THE PROBLEM: Return every line of the records from the line containing "Collapse the panel" down to the line containing "Click the DESCRIPTION", both included, reproduced verbatim.

ENTRIES:
- - -

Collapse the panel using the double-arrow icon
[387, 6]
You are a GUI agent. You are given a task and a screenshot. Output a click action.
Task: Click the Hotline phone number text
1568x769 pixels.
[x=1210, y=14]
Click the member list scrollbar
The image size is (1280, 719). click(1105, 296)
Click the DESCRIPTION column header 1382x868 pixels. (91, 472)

- - -

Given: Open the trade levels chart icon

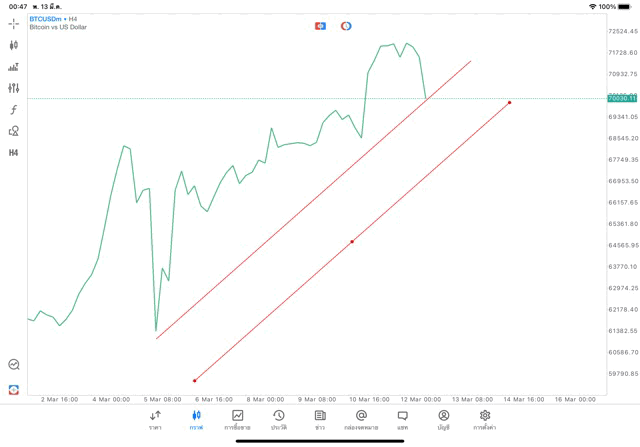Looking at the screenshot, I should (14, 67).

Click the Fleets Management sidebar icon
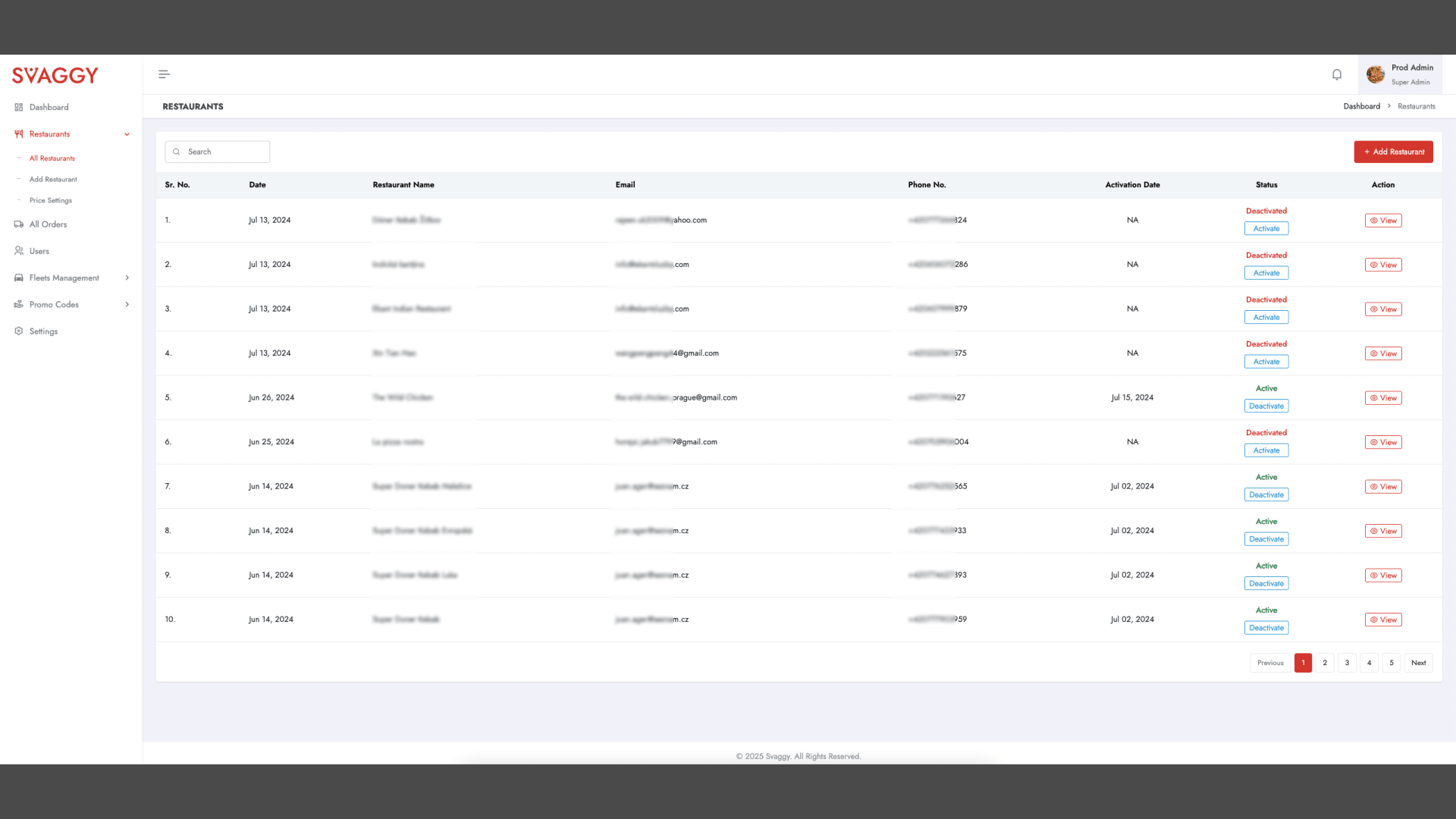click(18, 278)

- - -

TASK RESPONSE:
Collapse the panel using the double-arrow icon
[387, 6]
You are a GUI agent. You are given a task and a screenshot. Output a click action.
Task: Click the Hotline phone number text
1568x769 pixels.
[x=1210, y=14]
Click the member list scrollbar
The image size is (1280, 719). click(1105, 296)
Click the DESCRIPTION column header 1382x868 pixels. (91, 472)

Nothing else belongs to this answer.